I didn't change the sbt build files or anything in the project. Just run clean
and re-run compile
and package
. I don't know where to start looking for the problem. Where should I start looking? What am I doing wrong?
EDIT (the minimal example)
The project is a standard Scala template from typesafe's g8 (https://github.com/typesafehub/scala-sbt.g8). Here's my Build.Scala
:
import sbt._
import sbt.Keys._
object ObdscanScalaBuild extends Build {
val scalaVer = "2.9.2"
lazy val obdscanScala = Project(
id = "obdscan-scala",
base = file("."),
settings = Project.defaultSettings ++ Seq(
name := "project name",
organization := "thesis.bert",
version := "0.1-SNAPSHOT",
scalaVersion := scalaVer,
// add other settings here
// resolvers
// dependencies
libraryDependencies ++= Seq (
"org.scala-lang" % "scala-swing" % scalaVer,
"org.rxtx" % "rxtx" % "2.1.7"
)
)
)
}
It builds the code fine previously.

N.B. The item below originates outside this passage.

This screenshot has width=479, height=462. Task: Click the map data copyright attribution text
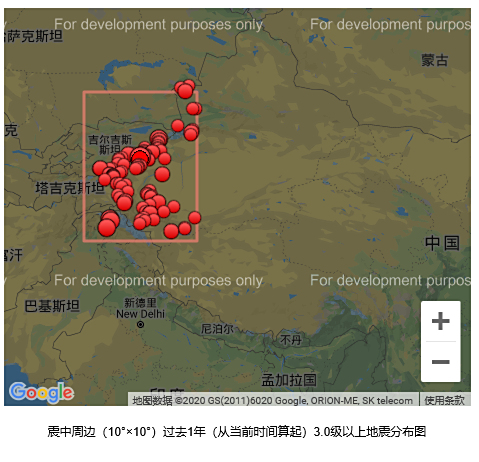272,400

Here's the project code directory structure:
It works fine and output this directory inside the jar at first:
And suddently, when I do a clean
and compile
command via the sbt console, it didn't copy the resource directory in the jar or in the class directory (inside target) anymore. I can't do anything to get the resource directory copied to target now, except by restoring previous version and compile it one more time. I restore the previous version via Windows' history backup.
Is it clear enough? Anything I need to add?
EDIT:
After moving the files to src/main/resources
, the compiled files now contains the resources. But now, I can't run it in eclipse. Here's my code:
object ControlPanelContent {
val IconPath = "/icons/"
val DefaultIcon = getClass.getResource(getIconPath("icon"))
def getImage(name: String) = {
getClass.getResource(getIconPath(name))
}
def getIconPath(name: String) = {
IconPath + name + ".png"
}
}
case class ControlPanelContent(title: String, iconName: String) extends FlowPanel {
name = title
val icon: ImageIcon = createIcon(iconName, 64)
val pageTitle = new Label(title)
protected def createIcon(name: String, size: Int): ImageIcon = {
val path: Option[URL] = Option(ControlPanelContent.getImage(name))
val img: java.awt.Image = path match {
case Some(exists) => new ImageIcon(exists).getImage
case _ => new ImageIcon(ControlPanelContent.DefaultIcon).getImage
}
val resizedImg = img.getScaledInstance(size, size, Image.SCALE_SMOOTH)
new ImageIcon(resizedImg)
}
}
The TLDR version is this, I guess:
getClass.getResource("/icons/icon.png")
which works if I call from sbt console
command. Here's the result when I call the code from sbt console
:
scala> getClass.getResource("/icons/icon.png")
res0: java.net.URL = file:/project/path/target/scala-2.9.2/classes/icons/icon.png
which when runned gives the following exception:
Caused by: java.lang.NullPointerException
at javax.swing.ImageIcon.<init>(Unknown Source)
at thesis.bert.gui.ControlPanelContent.createIcon(ControlPanel.scala:54)
at thesis.bert.gui.ControlPanelContent.<init>(ControlPanel.scala:33)
at thesis.bert.gui.controls.DTC$.<init>(Diagnostics.scala:283)
at thesis.bert.gui.controls.DTC$.<clinit>(Diagnostics.scala)
... 60 more
EDIT 2: It works now. I just deleted the project from eclipse, re-run sbt eclipse
and it magically works. Not sure why (maybe caching?).
The SBT convention for resources is to put them in src/main/resources/
, not src/main/scala/resources/
. Try moving your resources
folder up one level. Its content should then be included, meaning that you will get icons
and indicator
folders inside the generated jar file (directly at the root level, not inside a resources
folder).
If you put the resources in scala, I think it copies only the files that are compiled (i.e. .class
files resulting from scala compilation).
If it doesn't solve your problem, can you post the lines of code you use to load the resource?